**Task statement:**
Search the data for "link". Each line containing it is to be copied.
※ ※ ※
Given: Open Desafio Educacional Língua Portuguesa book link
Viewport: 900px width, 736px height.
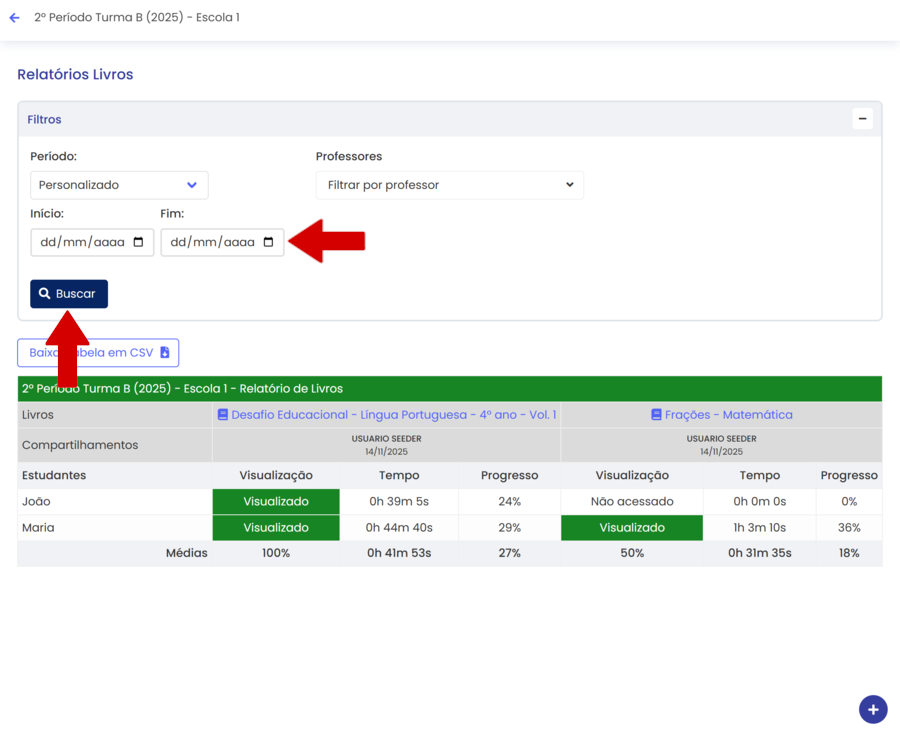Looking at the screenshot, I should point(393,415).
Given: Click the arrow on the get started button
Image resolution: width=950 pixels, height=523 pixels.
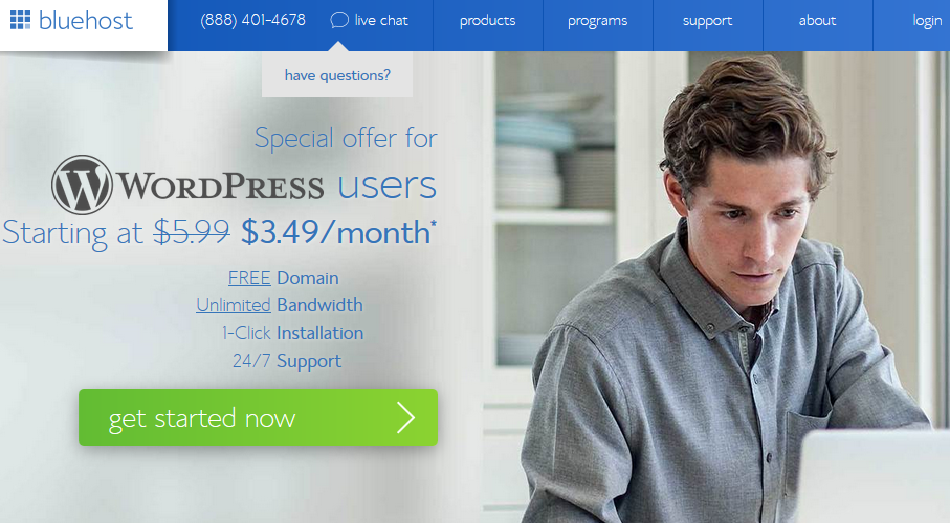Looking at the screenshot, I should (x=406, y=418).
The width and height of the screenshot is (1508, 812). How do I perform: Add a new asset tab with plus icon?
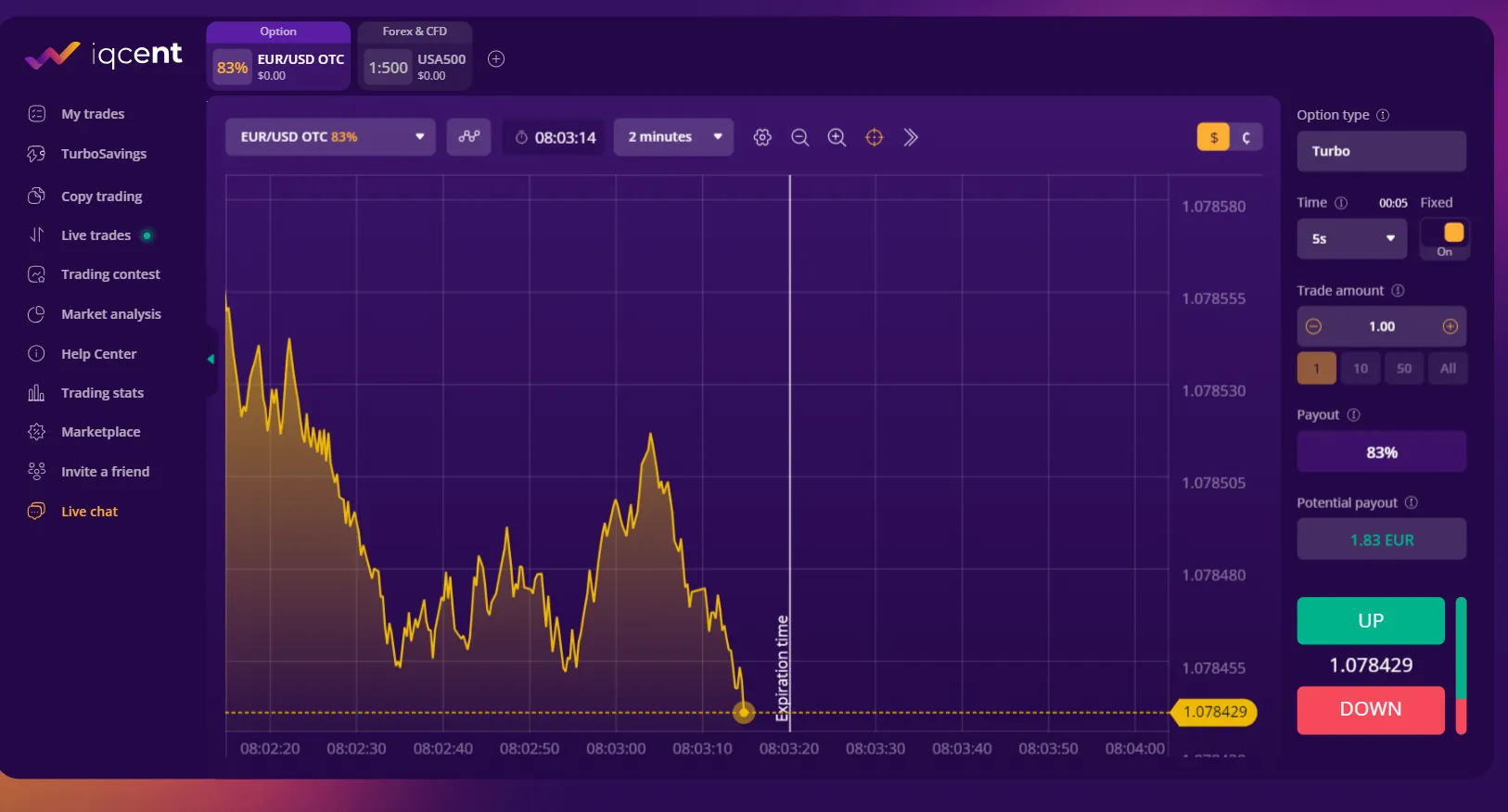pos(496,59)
※ ※ ※
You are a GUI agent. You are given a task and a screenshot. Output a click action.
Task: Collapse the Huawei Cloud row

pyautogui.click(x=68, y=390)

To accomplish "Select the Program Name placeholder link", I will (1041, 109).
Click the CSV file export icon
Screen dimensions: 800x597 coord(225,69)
※ ※ ※
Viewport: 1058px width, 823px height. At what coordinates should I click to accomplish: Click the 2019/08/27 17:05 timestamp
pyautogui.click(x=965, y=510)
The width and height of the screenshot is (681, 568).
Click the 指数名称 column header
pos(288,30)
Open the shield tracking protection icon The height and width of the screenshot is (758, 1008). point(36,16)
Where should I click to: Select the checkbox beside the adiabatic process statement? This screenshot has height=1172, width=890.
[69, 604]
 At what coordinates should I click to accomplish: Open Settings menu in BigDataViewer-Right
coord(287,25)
※ ※ ※
**Solution to the exercise:**
Given: Open Desafio Educacional Língua Portuguesa book link
To accomplish "Select the Program Name placeholder link", I will (1041, 109).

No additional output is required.